▶ _EXERCISE AIM_:
Convert the listing below into a Markdown table with two columns, Row and Line. Number each nonblank line in Row, put its text in Line, and leave out blank lines.

Start of DATASET RECORDS

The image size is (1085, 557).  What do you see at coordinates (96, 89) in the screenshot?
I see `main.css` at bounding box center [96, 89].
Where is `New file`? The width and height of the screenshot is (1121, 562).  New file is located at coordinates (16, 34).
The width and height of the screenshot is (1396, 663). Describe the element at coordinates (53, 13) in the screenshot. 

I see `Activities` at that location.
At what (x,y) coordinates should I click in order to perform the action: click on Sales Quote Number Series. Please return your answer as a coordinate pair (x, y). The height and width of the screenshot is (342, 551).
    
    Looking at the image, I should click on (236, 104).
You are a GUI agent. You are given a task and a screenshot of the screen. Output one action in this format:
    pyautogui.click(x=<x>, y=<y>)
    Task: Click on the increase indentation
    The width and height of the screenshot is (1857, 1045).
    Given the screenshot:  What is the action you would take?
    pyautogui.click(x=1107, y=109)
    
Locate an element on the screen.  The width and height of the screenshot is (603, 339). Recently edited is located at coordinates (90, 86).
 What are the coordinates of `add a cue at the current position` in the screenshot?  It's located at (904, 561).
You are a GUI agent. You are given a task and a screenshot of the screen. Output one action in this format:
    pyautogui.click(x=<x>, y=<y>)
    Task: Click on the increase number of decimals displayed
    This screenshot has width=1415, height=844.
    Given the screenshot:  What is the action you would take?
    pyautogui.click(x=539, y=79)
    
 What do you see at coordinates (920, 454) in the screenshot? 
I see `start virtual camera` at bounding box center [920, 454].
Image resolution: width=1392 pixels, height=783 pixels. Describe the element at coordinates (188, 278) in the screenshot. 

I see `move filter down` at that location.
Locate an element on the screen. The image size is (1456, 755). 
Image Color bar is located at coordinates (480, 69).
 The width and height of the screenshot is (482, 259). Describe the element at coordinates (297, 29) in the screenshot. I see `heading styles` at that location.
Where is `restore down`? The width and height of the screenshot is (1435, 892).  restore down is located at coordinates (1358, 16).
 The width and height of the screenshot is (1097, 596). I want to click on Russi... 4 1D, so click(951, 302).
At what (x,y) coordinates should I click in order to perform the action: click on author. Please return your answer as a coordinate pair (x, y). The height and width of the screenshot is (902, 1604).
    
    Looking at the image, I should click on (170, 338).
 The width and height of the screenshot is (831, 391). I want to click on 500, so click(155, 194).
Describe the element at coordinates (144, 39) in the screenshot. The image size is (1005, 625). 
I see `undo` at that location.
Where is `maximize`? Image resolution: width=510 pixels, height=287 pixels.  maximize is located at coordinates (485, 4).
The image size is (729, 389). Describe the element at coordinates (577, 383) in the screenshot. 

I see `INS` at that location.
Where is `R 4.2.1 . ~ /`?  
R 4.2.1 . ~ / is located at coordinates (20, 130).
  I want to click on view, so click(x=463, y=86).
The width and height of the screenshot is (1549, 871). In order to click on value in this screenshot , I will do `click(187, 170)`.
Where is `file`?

End of DATASET RECORDS

▶ _RESULT OF THE TASK_:
| Row | Line |
|---|---|
| 1 | The image size is (1085, 557).  What do you see at coordinates (96, 89) in the screenshot? |
| 2 | I see `main.css` at bounding box center [96, 89]. |
| 3 | Where is `New file`? The width and height of the screenshot is (1121, 562).  New file is located at coordinates (16, 34). |
| 4 | The width and height of the screenshot is (1396, 663). Describe the element at coordinates (53, 13) in the screenshot.  |
| 5 | I see `Activities` at that location. |
| 6 | At what (x,y) coordinates should I click in order to perform the action: click on Sales Quote Number Series. Please return your answer as a coordinate pair (x, y). The height and width of the screenshot is (342, 551). |
| 7 |     Looking at the image, I should click on (236, 104). |
| 8 | You are a GUI agent. You are given a task and a screenshot of the screen. Output one action in this format: |
| 9 |     pyautogui.click(x=<x>, y=<y>) |
| 10 |     Task: Click on the increase indentation |
| 11 |     The width and height of the screenshot is (1857, 1045). |
| 12 |     Given the screenshot:  What is the action you would take? |
| 13 |     pyautogui.click(x=1107, y=109) |
| 14 | Locate an element on the screen.  The width and height of the screenshot is (603, 339). Recently edited is located at coordinates (90, 86). |
| 15 |  What are the coordinates of `add a cue at the current position` in the screenshot?  It's located at (904, 561). |
| 16 | You are a GUI agent. You are given a task and a screenshot of the screen. Output one action in this format: |
| 17 |     pyautogui.click(x=<x>, y=<y>) |
| 18 |     Task: Click on the increase number of decimals displayed |
| 19 |     This screenshot has width=1415, height=844. |
| 20 |     Given the screenshot:  What is the action you would take? |
| 21 |     pyautogui.click(x=539, y=79) |
| 22 |  What do you see at coordinates (920, 454) in the screenshot?  |
| 23 | I see `start virtual camera` at bounding box center [920, 454]. |
| 24 | Image resolution: width=1392 pixels, height=783 pixels. Describe the element at coordinates (188, 278) in the screenshot.  |
| 25 | I see `move filter down` at that location. |
| 26 | Locate an element on the screen. The image size is (1456, 755).  |
| 27 | Image Color bar is located at coordinates (480, 69). |
| 28 |  The width and height of the screenshot is (482, 259). Describe the element at coordinates (297, 29) in the screenshot. I see `heading styles` at that location. |
| 29 | Where is `restore down`? The width and height of the screenshot is (1435, 892).  restore down is located at coordinates (1358, 16). |
| 30 |  The width and height of the screenshot is (1097, 596). I want to click on Russi... 4 1D, so click(951, 302). |
| 31 | At what (x,y) coordinates should I click in order to perform the action: click on author. Please return your answer as a coordinate pair (x, y). The height and width of the screenshot is (902, 1604). |
| 32 |     Looking at the image, I should click on (170, 338). |
| 33 |  The width and height of the screenshot is (831, 391). I want to click on 500, so click(155, 194). |
| 34 | Describe the element at coordinates (144, 39) in the screenshot. The image size is (1005, 625).  |
| 35 | I see `undo` at that location. |
| 36 | Where is `maximize`? Image resolution: width=510 pixels, height=287 pixels.  maximize is located at coordinates (485, 4). |
| 37 | The image size is (729, 389). Describe the element at coordinates (577, 383) in the screenshot.  |
| 38 | I see `INS` at that location. |
| 39 | Where is `R 4.2.1 . ~ /`?   |
| 40 | R 4.2.1 . ~ / is located at coordinates (20, 130). |
| 41 |   I want to click on view, so click(x=463, y=86). |
| 42 | The width and height of the screenshot is (1549, 871). In order to click on value in this screenshot , I will do `click(187, 170)`. |
| 43 | Where is `file`? |